WHAT THIS TASK INVOLVES ->
The required output is the exact run of lines below that opens at the line with "Image resolution: width=1024" and closes at the line with "You are a computer-use agent. 1280x770".

[Saved entries]

=== Section Start ===

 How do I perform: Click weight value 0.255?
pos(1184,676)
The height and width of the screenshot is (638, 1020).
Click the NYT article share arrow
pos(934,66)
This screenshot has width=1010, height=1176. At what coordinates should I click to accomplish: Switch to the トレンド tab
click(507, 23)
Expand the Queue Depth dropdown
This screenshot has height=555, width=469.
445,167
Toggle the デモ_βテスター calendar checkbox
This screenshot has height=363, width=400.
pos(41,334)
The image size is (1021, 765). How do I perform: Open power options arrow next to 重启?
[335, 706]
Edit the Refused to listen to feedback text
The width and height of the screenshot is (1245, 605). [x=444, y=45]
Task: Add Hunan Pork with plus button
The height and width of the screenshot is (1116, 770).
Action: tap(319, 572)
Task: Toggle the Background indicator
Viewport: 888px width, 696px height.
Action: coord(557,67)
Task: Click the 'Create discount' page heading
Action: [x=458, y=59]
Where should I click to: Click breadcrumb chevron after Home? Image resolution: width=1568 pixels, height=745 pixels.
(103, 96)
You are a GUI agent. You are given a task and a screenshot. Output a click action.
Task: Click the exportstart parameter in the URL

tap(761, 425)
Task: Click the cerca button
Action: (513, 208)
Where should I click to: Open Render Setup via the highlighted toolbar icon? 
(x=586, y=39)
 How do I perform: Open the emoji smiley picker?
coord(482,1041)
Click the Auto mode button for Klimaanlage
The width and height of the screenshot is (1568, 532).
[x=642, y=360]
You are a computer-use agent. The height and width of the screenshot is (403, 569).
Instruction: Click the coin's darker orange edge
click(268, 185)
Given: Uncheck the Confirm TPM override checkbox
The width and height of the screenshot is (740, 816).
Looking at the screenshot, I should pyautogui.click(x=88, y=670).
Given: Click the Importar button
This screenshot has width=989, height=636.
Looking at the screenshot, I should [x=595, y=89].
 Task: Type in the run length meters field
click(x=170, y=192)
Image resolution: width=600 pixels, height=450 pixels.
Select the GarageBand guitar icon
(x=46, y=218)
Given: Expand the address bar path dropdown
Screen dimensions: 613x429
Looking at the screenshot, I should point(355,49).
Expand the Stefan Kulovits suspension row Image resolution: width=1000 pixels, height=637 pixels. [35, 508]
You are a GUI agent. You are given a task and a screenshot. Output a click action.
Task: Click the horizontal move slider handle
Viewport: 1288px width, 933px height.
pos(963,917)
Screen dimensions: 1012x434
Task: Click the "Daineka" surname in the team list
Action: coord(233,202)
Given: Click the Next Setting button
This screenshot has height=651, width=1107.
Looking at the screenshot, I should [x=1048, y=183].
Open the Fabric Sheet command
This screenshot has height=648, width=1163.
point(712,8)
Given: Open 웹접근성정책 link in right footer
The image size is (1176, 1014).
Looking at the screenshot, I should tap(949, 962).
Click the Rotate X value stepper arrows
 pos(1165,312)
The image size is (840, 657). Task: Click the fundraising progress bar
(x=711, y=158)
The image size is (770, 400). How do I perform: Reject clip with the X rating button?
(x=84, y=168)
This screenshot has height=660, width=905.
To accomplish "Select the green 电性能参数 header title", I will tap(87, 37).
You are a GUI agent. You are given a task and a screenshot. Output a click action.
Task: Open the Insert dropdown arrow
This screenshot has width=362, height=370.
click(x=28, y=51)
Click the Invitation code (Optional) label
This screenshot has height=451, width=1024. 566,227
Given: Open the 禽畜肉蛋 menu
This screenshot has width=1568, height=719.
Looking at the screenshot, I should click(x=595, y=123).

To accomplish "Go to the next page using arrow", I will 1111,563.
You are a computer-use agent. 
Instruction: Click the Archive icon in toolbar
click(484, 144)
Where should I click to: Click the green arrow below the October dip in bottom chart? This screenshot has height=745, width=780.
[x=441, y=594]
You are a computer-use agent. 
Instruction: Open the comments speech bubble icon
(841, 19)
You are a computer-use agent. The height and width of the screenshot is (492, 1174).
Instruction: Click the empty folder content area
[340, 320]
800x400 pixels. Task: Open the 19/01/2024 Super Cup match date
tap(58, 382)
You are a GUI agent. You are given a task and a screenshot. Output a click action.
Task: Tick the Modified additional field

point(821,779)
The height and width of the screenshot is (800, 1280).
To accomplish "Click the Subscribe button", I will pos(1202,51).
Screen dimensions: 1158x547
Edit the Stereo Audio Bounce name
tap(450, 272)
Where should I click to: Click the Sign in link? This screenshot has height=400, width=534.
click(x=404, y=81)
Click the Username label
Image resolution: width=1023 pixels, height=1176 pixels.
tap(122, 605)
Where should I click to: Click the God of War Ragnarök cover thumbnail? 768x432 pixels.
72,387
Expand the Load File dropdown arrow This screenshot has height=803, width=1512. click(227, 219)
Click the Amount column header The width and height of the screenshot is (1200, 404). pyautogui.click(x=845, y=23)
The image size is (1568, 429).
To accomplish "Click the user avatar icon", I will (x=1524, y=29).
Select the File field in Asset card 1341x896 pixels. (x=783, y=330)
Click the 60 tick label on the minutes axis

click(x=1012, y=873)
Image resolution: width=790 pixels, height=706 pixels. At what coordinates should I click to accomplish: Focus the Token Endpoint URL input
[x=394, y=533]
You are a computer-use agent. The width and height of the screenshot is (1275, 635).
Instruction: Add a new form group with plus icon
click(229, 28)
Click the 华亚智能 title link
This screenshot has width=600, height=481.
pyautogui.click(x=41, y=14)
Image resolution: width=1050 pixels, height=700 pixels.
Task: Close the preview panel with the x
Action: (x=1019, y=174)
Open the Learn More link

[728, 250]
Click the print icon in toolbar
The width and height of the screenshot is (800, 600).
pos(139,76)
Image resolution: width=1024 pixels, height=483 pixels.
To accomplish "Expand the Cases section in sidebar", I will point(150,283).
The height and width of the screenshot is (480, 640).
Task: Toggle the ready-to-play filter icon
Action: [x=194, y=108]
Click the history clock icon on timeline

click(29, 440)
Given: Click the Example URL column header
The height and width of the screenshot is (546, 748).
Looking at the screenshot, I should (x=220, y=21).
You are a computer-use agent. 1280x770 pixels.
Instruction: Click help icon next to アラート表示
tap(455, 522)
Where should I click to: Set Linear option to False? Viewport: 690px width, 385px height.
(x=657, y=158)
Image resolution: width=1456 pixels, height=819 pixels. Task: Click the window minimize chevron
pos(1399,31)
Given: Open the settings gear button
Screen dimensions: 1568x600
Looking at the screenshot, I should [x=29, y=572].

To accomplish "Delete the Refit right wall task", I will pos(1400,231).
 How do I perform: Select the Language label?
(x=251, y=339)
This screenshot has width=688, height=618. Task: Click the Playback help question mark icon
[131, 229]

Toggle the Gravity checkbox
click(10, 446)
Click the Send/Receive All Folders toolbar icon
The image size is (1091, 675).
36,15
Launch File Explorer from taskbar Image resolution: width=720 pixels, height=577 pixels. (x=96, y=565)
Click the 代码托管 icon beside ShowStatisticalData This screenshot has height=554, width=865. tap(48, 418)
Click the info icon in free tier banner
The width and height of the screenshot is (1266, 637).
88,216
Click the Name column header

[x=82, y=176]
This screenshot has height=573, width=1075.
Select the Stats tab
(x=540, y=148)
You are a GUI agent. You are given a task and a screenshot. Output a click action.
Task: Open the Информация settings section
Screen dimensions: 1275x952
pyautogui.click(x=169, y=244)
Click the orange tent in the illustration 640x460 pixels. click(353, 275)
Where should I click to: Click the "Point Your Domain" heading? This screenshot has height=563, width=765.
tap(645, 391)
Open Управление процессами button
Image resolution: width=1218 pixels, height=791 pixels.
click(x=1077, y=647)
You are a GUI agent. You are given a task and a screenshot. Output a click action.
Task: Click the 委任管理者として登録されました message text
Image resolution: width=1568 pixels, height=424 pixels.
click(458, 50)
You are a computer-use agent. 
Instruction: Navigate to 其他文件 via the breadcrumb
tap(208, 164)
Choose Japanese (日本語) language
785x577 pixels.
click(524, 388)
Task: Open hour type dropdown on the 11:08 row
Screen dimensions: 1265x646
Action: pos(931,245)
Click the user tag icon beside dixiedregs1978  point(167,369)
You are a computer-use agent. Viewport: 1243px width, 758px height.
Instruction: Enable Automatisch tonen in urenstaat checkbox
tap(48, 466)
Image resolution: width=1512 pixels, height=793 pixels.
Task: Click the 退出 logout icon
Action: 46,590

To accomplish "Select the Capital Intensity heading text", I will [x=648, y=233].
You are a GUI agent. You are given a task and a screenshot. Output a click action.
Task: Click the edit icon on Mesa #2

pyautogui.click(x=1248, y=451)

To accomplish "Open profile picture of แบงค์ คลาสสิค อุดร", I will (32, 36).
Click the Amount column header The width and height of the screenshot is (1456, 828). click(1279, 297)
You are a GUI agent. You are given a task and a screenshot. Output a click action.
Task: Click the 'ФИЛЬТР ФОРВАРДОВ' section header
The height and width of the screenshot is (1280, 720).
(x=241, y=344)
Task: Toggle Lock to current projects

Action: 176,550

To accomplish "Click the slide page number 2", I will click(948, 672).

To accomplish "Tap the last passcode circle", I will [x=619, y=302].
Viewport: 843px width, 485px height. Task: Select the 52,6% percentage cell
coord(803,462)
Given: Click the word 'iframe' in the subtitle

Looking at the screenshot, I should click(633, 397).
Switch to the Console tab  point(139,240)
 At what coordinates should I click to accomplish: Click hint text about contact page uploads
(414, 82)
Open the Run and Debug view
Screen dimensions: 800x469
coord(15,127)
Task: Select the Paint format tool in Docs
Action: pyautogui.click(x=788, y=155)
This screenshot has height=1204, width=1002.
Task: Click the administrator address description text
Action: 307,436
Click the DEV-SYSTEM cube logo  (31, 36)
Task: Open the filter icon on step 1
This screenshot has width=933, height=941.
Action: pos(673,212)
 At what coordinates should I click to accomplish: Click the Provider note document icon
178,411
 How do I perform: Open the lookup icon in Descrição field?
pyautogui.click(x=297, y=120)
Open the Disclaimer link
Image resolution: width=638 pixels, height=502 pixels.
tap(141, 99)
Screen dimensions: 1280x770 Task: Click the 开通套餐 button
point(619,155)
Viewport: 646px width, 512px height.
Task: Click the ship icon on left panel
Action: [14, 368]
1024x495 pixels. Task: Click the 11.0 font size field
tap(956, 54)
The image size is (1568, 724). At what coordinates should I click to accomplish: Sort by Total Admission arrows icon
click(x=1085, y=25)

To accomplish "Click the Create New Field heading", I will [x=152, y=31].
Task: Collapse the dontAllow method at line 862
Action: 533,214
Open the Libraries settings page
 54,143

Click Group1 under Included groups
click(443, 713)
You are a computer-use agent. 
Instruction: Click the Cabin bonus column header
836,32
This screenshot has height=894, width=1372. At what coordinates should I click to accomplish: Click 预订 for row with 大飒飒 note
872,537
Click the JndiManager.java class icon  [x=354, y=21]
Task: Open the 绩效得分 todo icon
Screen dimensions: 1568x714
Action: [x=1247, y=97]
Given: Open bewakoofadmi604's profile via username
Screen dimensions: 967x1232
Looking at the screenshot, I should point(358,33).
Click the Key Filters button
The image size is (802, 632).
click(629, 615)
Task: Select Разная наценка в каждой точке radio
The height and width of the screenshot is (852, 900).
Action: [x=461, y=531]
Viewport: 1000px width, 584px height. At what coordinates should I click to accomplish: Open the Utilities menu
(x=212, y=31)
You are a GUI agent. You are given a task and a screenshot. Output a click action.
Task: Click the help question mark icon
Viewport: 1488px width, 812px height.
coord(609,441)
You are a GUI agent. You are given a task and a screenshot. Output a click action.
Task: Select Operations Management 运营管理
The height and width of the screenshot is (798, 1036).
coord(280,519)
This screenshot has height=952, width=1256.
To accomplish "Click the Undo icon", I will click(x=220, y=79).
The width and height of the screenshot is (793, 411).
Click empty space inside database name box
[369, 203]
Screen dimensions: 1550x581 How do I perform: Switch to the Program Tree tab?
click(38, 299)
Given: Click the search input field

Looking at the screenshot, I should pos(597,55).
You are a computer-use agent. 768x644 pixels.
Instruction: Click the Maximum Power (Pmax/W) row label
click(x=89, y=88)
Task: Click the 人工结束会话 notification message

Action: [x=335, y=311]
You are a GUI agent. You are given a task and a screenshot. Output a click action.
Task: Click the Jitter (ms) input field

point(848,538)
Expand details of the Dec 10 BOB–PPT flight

=== Section End ===

WRITTEN RESPONSE ->
Image resolution: width=1024 pixels, height=483 pixels.
To accomplish "Expand the Cases section in sidebar", I will point(150,283).
The height and width of the screenshot is (480, 640).
Task: Toggle the ready-to-play filter icon
Action: [x=194, y=108]
Click the history clock icon on timeline

click(29, 440)
Given: Click the Example URL column header
The height and width of the screenshot is (546, 748).
Looking at the screenshot, I should (x=220, y=21).
You are a computer-use agent. 1280x770 pixels.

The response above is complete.